*** DATASET RECORDS Section Begins ***
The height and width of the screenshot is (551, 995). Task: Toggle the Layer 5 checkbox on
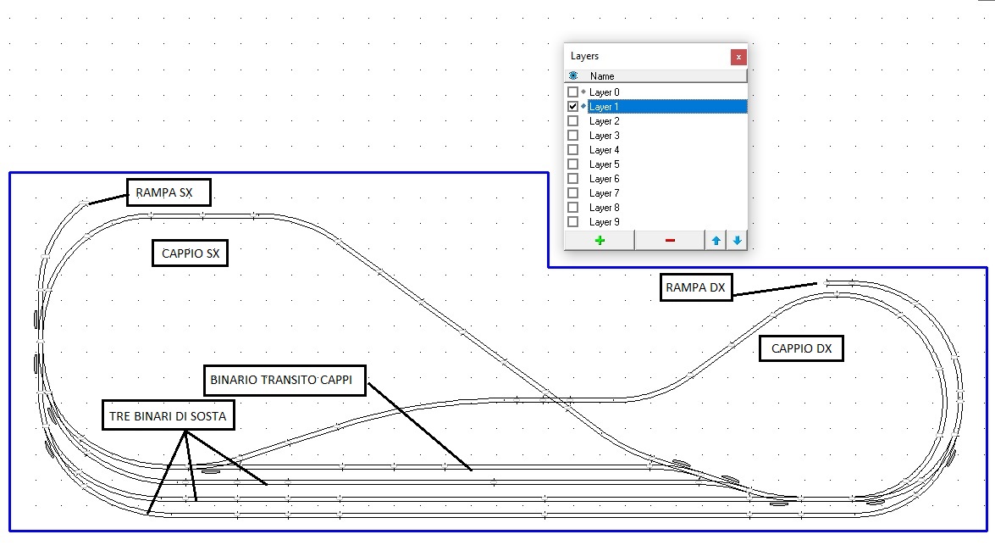pyautogui.click(x=573, y=164)
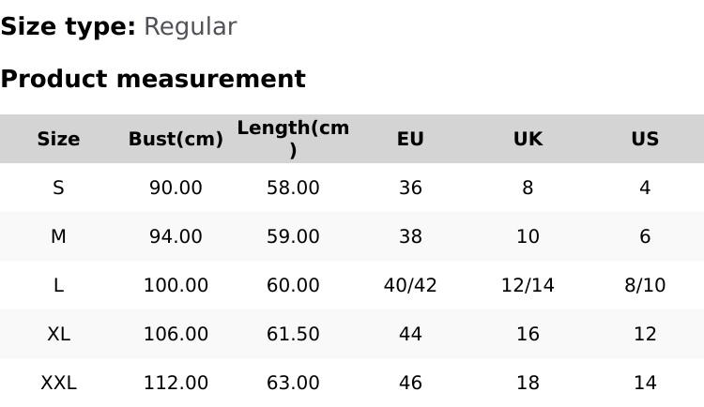Click the 90.00 bust measurement cell

[176, 188]
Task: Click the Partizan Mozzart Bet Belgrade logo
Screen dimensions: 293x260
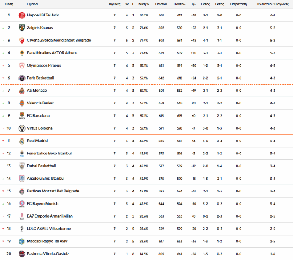Action: tap(21, 191)
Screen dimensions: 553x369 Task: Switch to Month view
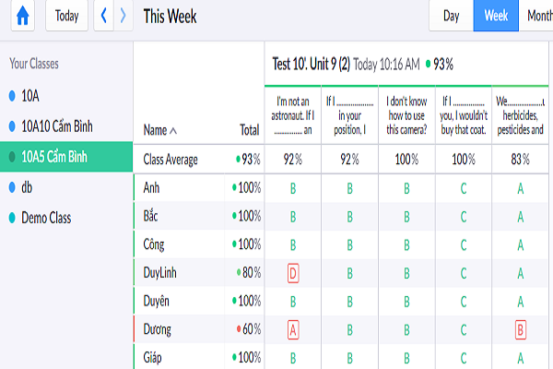click(x=536, y=16)

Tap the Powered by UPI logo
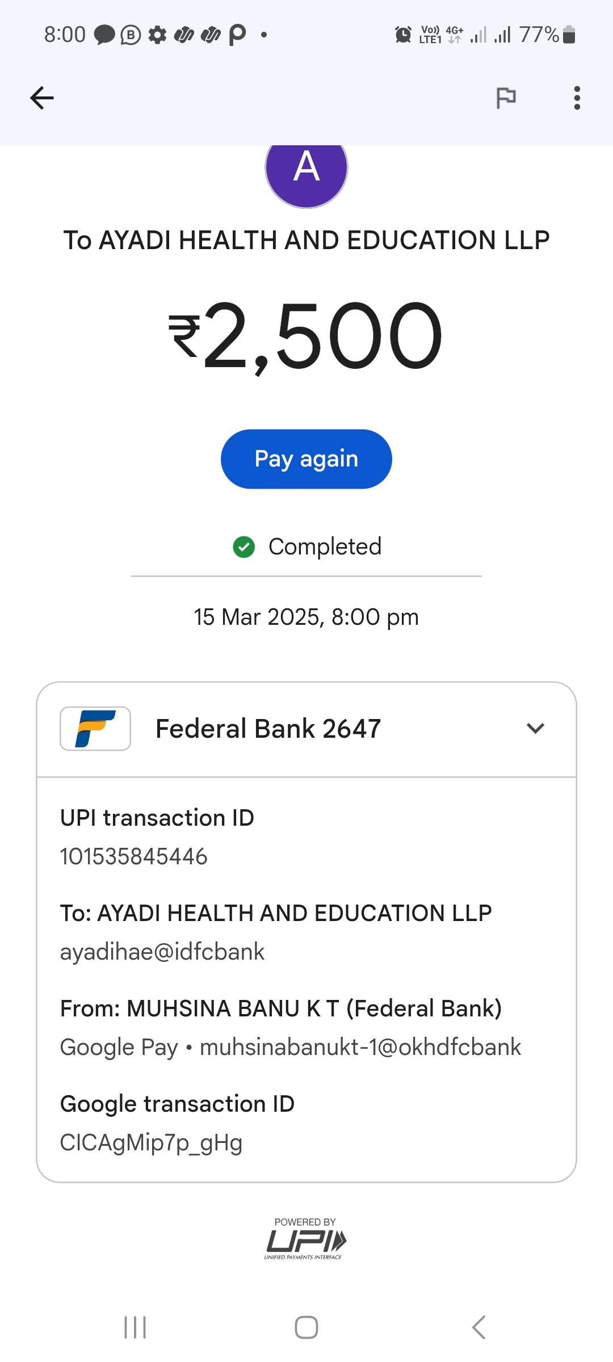(x=305, y=1239)
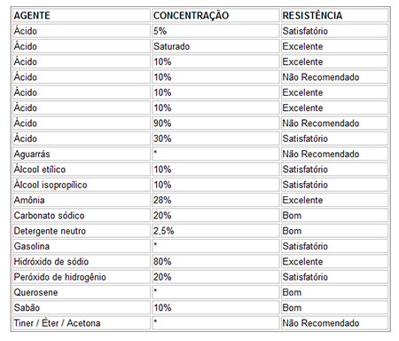Viewport: 399px width, 341px height.
Task: Select the Querosene agent cell
Action: 82,292

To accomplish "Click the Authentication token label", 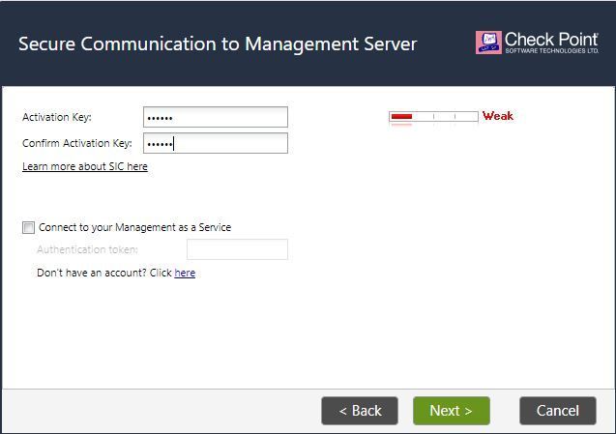I will tap(87, 249).
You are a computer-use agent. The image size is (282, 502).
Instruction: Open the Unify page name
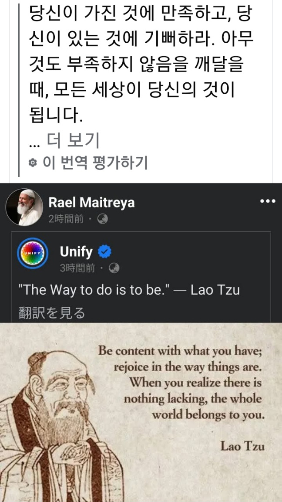pyautogui.click(x=76, y=251)
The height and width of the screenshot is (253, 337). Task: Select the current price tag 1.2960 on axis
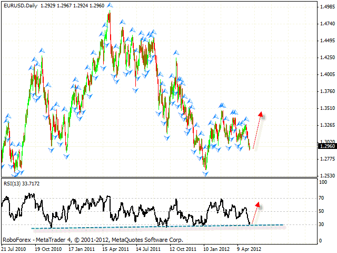(x=325, y=146)
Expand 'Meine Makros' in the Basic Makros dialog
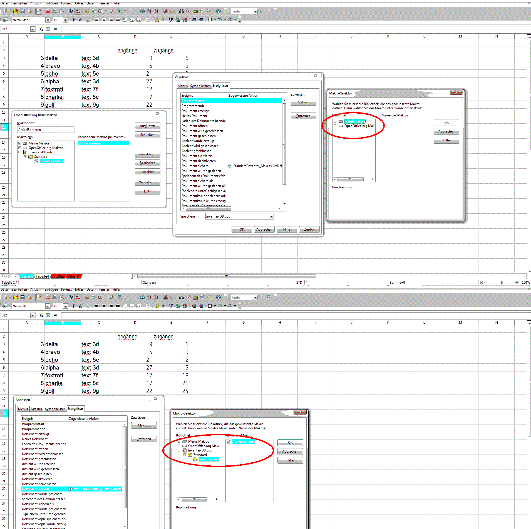The image size is (531, 529). pos(20,143)
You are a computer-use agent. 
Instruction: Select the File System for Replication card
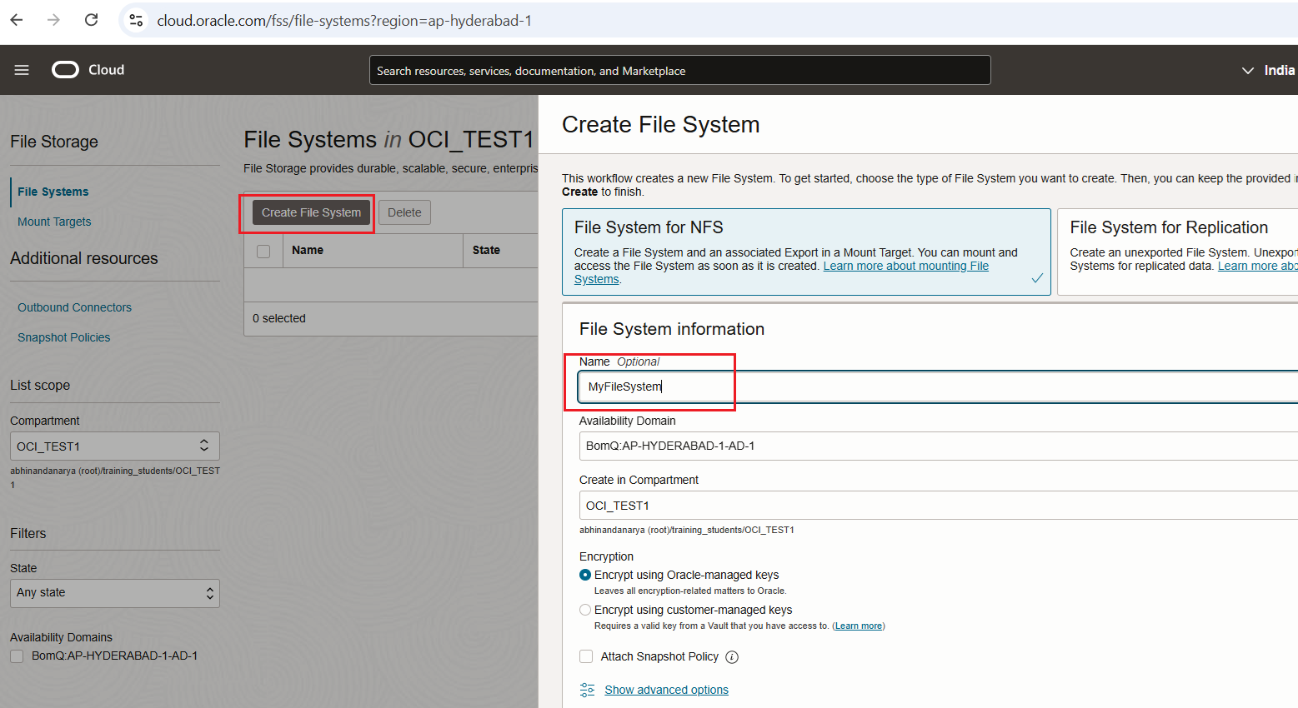coord(1177,252)
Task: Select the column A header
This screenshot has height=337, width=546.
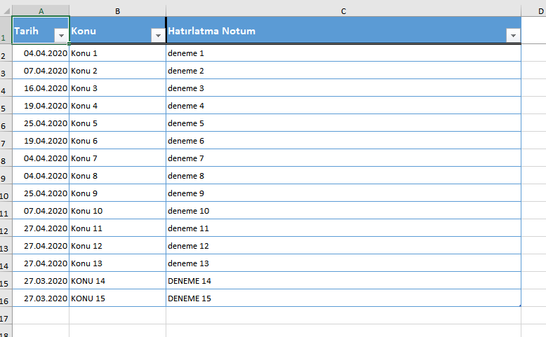Action: tap(41, 11)

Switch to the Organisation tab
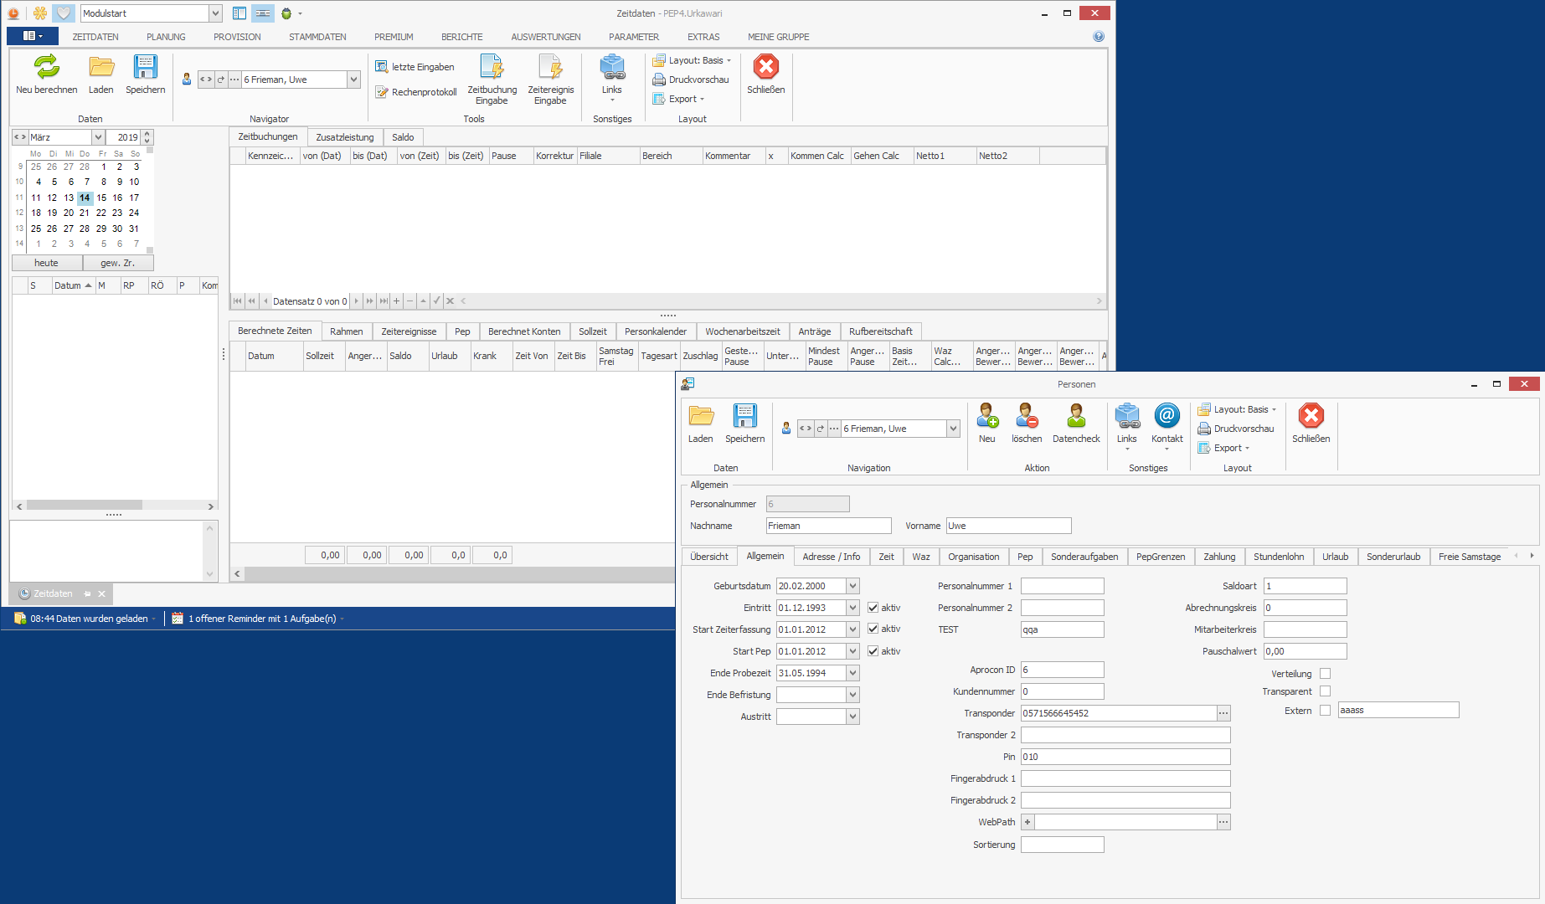[973, 557]
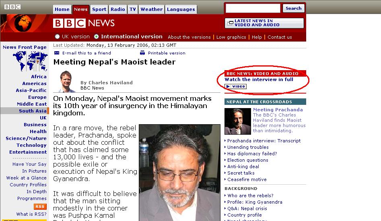
Task: Click the orange RSS icon
Action: 40,206
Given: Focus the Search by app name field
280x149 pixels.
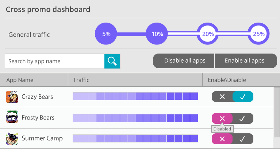Looking at the screenshot, I should (x=55, y=61).
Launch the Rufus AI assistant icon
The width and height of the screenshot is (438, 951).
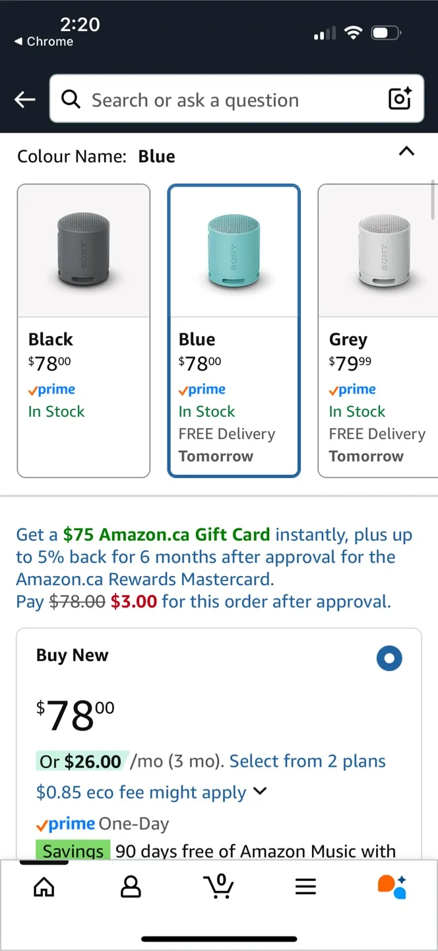(x=392, y=887)
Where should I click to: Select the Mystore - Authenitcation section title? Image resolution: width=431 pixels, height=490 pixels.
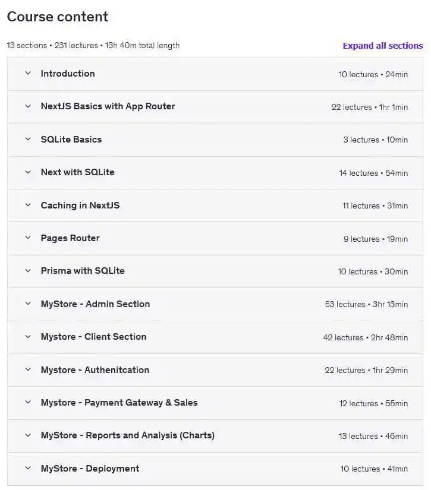click(95, 370)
*** DATASET RECORDS Section Ends ***
**TASK GOAL**
Set down only the lines running from the line with "The width and" to the end of the entries, inclusive; omit every picture.

**ANSWER TO THIS PROBLEM**
The width and height of the screenshot is (438, 951).
(x=392, y=887)
Where should I click to: Select the Mystore - Authenitcation section title? Image resolution: width=431 pixels, height=490 pixels.
click(95, 370)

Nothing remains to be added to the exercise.